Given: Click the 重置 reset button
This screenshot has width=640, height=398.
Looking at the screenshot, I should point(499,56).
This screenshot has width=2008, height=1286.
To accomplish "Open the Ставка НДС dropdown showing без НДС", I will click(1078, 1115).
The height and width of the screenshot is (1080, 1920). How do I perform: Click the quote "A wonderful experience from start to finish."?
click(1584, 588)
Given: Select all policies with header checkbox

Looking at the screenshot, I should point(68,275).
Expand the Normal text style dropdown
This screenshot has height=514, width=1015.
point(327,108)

PROBLEM: The answer must contain only the lines from the one with "Given: Select all" to the end of the entries above, each written out exactly.

REPLY TO THE EXERCISE:
Given: Select all policies with header checkbox

Looking at the screenshot, I should point(68,275).
Expand the Normal text style dropdown
This screenshot has height=514, width=1015.
point(327,108)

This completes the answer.